- [TASK DETAILS]
Which lines below include the string "will"? Please show each one.
------------------------------------------------------------------------
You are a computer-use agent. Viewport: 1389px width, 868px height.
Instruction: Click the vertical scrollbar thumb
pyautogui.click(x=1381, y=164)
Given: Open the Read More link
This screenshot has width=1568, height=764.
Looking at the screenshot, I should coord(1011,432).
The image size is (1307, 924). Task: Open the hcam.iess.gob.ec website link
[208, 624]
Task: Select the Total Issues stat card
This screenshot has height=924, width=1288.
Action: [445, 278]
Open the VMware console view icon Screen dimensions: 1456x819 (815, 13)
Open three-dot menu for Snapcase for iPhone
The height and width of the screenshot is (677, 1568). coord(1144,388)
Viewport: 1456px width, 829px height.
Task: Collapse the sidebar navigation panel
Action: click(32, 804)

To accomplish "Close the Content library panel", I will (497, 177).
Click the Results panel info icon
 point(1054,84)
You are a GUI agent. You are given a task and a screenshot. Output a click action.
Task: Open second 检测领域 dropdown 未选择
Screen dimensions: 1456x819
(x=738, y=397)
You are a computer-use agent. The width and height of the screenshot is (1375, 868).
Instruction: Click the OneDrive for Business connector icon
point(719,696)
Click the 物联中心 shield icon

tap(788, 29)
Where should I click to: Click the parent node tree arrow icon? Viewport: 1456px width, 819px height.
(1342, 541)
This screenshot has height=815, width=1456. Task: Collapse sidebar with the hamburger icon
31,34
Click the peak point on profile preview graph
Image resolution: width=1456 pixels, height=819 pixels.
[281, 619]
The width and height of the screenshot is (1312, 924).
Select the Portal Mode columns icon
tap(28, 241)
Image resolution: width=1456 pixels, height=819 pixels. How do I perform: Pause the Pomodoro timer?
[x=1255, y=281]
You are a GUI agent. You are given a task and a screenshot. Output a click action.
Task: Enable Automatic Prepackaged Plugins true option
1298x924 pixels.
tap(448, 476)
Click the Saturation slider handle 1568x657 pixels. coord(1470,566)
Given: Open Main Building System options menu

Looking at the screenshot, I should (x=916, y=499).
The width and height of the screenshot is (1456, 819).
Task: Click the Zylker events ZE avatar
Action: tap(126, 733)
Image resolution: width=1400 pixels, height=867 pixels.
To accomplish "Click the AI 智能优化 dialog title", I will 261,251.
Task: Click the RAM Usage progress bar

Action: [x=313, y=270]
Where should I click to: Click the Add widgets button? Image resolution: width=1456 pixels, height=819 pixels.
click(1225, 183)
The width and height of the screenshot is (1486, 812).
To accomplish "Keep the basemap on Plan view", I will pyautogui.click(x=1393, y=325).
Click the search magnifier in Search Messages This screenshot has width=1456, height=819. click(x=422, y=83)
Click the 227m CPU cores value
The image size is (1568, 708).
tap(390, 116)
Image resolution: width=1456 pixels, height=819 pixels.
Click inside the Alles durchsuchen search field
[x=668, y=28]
------------------------------------------------------------------------
- [EXPECTED OUTPUT]
To accomplish "Close the Content library panel", I will (497, 177).
To accomplish "Click the AI 智能优化 dialog title", I will 261,251.
To accomplish "Keep the basemap on Plan view", I will pyautogui.click(x=1393, y=325).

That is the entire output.